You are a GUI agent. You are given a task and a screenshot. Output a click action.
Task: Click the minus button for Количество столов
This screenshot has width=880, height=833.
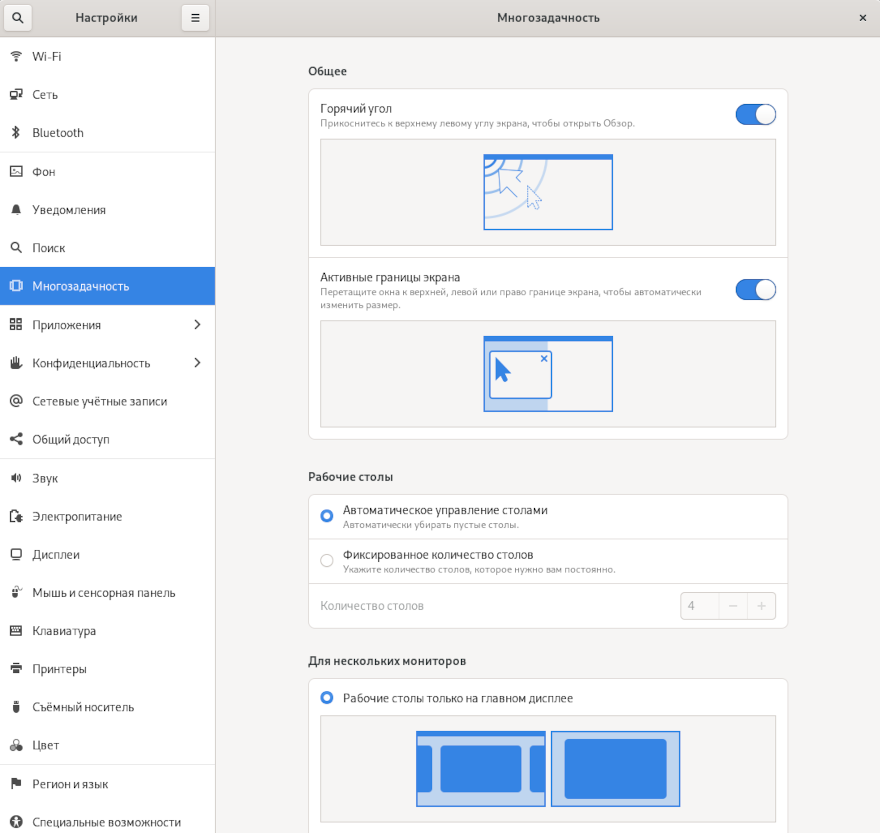click(733, 606)
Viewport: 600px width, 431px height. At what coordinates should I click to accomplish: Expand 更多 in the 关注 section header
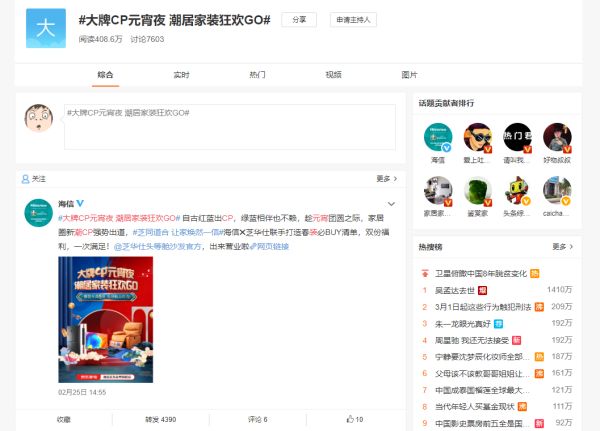coord(386,178)
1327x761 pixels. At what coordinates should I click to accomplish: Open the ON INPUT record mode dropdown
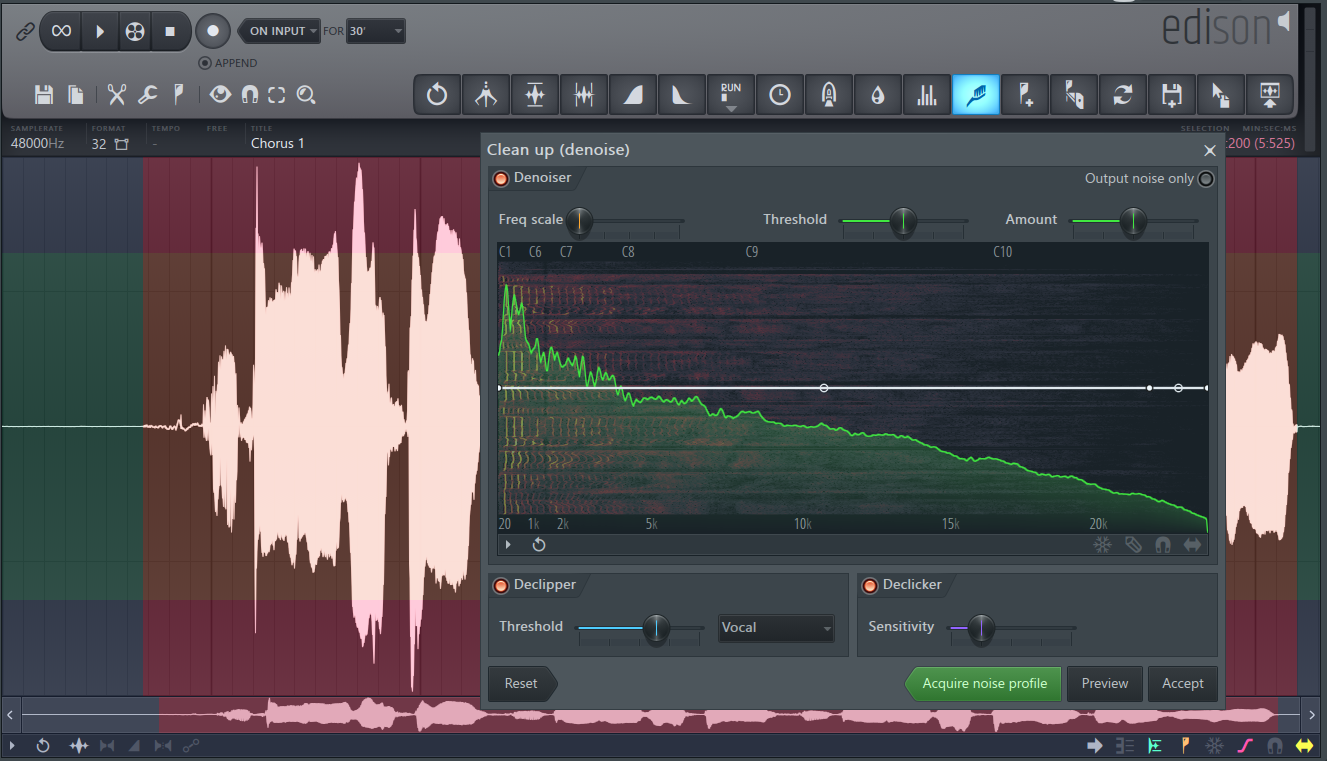click(x=279, y=31)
▬▬▬
▸ **EXERCISE GOAL**
Only the lines from the one holding "This screenshot has width=880, height=833." through the last line of the records should be output, please, exactly and without any pictures.

▸ **SOLUTION**
This screenshot has width=880, height=833.
click(733, 606)
Viewport: 600px width, 431px height. At what coordinates should I click to accomplish: Expand 更多 in the 关注 section header
coord(386,178)
1327x761 pixels. At what coordinates should I click to accomplish: Open the ON INPUT record mode dropdown
click(x=279, y=31)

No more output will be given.